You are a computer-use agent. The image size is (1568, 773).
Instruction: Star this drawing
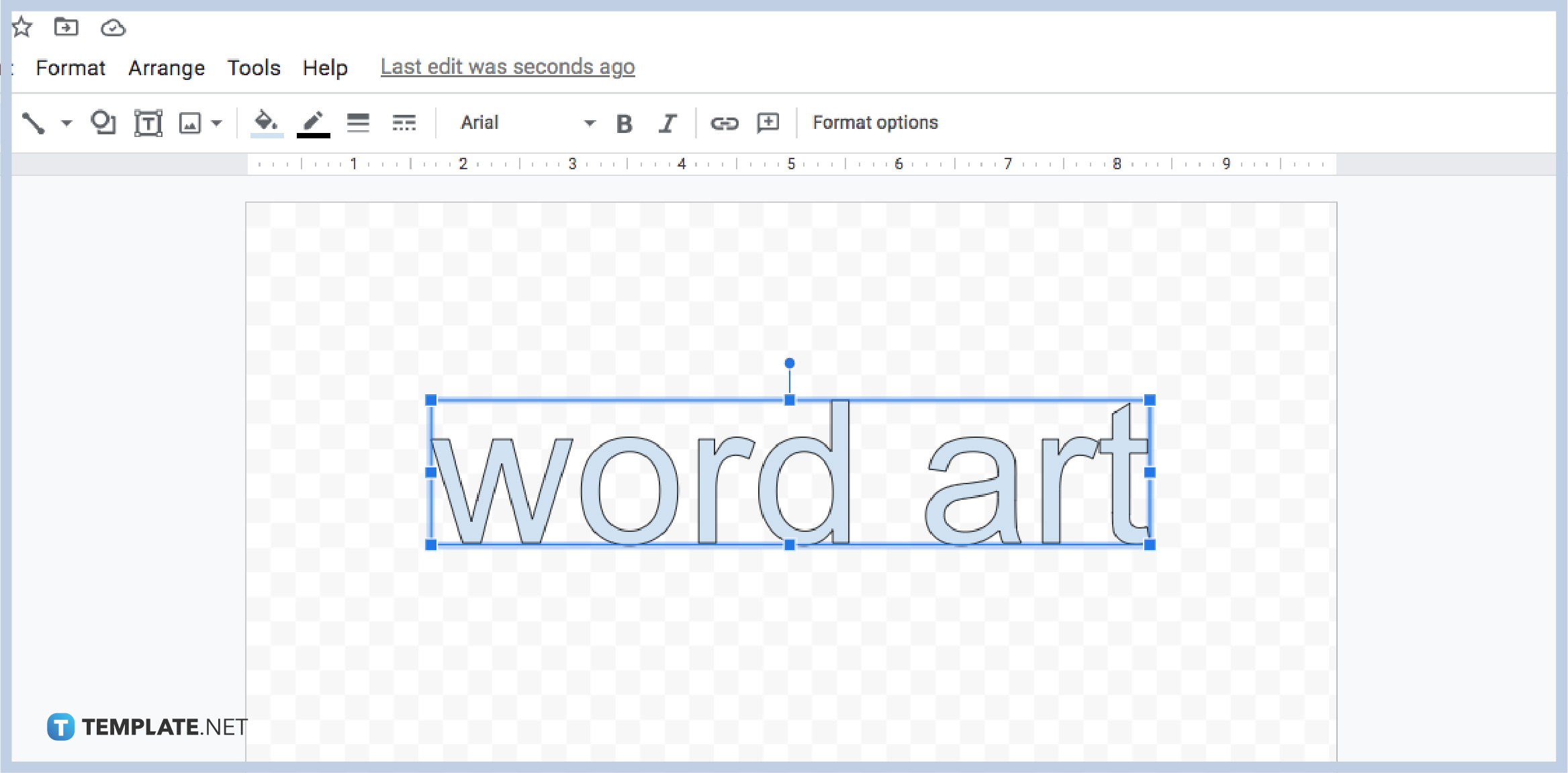click(22, 27)
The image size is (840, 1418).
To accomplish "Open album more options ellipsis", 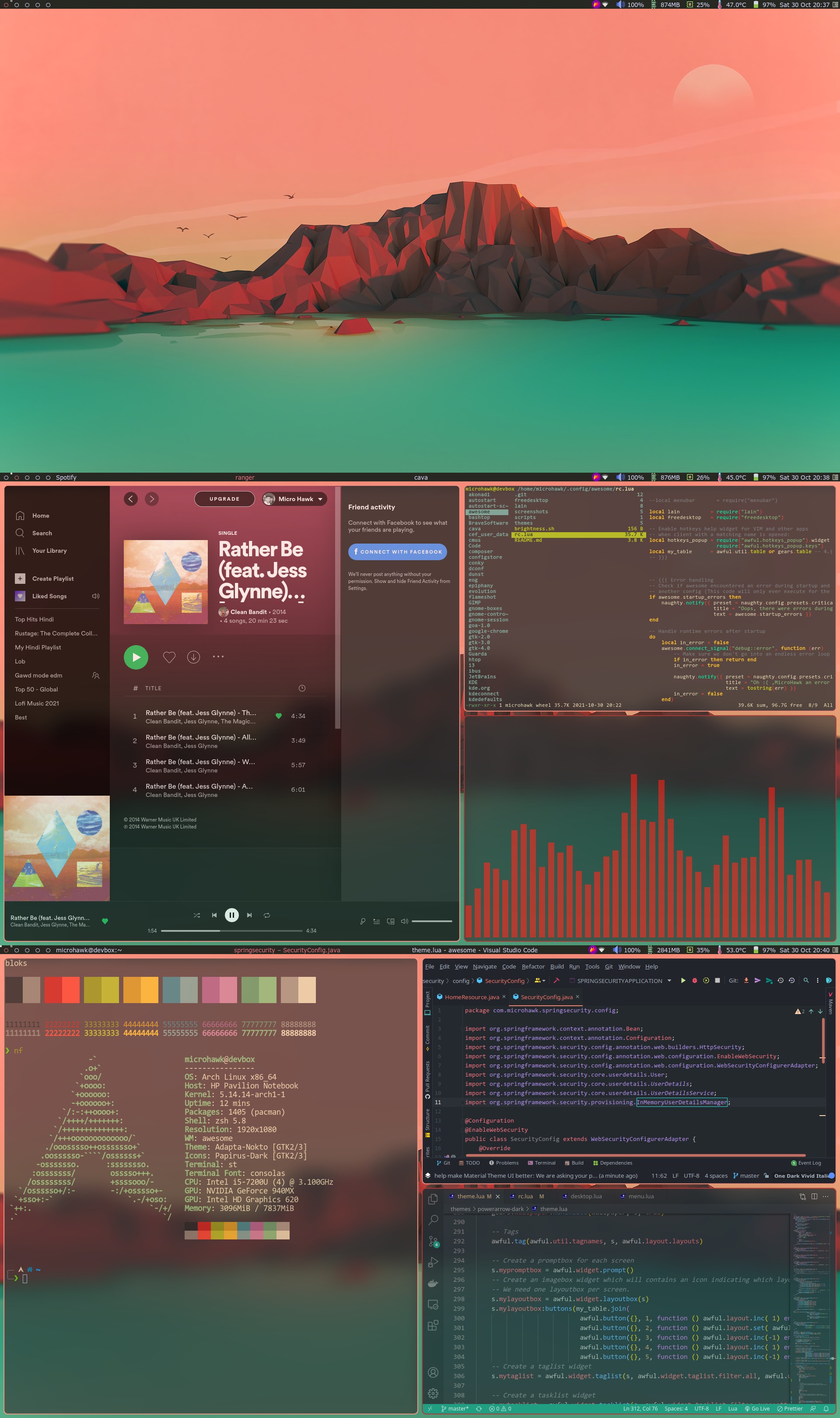I will click(x=218, y=656).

-- REQUIREMENT --
Return, from the material above, every line with the word "size".

-- TASK RESPONSE --
You are a computer-use agent. The image size is (1568, 773).
The image size is (840, 1418).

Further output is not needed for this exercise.